# DIRECTIONS
Convert the entries, from the very first line through the line containing "(x=635, y=474)", into a numbered list with blank lines left out.

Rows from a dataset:
▬▬▬
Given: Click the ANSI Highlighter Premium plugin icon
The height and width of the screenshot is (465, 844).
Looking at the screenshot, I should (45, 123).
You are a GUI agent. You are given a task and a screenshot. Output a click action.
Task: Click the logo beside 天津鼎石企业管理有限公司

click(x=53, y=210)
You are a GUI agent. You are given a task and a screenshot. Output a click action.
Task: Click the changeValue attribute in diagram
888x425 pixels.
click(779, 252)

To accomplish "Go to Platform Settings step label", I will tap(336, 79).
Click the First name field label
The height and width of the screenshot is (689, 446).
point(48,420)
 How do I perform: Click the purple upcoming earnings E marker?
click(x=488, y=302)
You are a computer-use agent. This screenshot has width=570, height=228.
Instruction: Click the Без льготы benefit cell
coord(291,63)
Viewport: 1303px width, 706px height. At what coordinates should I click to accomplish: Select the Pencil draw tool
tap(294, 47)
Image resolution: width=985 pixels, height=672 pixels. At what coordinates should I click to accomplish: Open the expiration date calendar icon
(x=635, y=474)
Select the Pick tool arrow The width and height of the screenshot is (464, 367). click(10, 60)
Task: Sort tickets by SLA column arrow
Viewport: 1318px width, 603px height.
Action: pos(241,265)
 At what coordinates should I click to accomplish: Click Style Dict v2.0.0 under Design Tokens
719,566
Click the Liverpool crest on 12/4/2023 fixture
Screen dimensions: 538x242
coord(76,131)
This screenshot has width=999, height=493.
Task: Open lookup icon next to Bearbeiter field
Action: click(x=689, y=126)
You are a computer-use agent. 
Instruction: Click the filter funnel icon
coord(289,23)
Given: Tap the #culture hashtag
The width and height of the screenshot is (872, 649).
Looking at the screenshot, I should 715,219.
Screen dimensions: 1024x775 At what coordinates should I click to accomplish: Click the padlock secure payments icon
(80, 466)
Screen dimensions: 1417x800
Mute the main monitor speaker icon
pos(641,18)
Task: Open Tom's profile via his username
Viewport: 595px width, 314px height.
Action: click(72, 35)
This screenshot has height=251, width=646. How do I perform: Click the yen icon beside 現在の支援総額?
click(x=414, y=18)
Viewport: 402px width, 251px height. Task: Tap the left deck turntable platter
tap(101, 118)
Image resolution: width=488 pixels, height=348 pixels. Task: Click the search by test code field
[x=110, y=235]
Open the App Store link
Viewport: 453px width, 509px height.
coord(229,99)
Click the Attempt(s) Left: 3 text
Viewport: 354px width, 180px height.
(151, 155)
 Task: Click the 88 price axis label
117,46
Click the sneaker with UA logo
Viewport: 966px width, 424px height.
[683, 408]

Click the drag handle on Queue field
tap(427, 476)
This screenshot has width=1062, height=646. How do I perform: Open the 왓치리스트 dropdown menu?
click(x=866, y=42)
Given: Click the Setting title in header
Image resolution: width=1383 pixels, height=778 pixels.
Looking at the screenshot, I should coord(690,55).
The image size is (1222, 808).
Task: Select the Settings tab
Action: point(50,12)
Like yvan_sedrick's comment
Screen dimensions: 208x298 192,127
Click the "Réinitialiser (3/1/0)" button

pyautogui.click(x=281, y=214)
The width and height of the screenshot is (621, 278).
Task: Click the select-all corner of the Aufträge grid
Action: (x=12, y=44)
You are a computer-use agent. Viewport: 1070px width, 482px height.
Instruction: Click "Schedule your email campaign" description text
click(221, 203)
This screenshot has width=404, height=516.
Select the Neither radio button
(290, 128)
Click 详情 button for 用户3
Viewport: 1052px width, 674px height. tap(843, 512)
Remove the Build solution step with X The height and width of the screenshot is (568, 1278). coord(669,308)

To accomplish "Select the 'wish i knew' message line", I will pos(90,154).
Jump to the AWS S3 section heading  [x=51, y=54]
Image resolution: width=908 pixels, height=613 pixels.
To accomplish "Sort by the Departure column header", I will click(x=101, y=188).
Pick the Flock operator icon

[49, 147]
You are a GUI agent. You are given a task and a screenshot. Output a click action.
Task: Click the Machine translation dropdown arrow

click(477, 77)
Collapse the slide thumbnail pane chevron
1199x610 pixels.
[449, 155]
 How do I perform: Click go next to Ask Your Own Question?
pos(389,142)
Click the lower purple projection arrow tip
▬▬▬
# FINAL RESULT
1. Given: Click the ANSI Highlighter Premium plugin icon
2. The height and width of the screenshot is (465, 844).
3. Looking at the screenshot, I should (45, 123).
4. You are a GUI agent. You are given a task and a screenshot. Output a click action.
5. Task: Click the logo beside 天津鼎石企业管理有限公司
6. click(x=53, y=210)
7. You are a GUI agent. You are given a task and a screenshot. Output a click action.
8. Task: Click the changeValue attribute in diagram
9. 888x425 pixels.
10. click(779, 252)
11. To accomplish "Go to Platform Settings step label", I will tap(336, 79).
12. Click the First name field label
13. The height and width of the screenshot is (689, 446).
14. point(48,420)
15.  How do I perform: Click the purple upcoming earnings E marker?
16. click(x=488, y=302)
17. You are a computer-use agent. This screenshot has width=570, height=228.
18. Instruction: Click the Без льготы benefit cell
19. coord(291,63)
20. Viewport: 1303px width, 706px height. At what coordinates should I click to accomplish: Select the Pencil draw tool
21. tap(294, 47)
22. Image resolution: width=985 pixels, height=672 pixels. At what coordinates should I click to accomplish: Open the expiration date calendar icon
23. (x=635, y=474)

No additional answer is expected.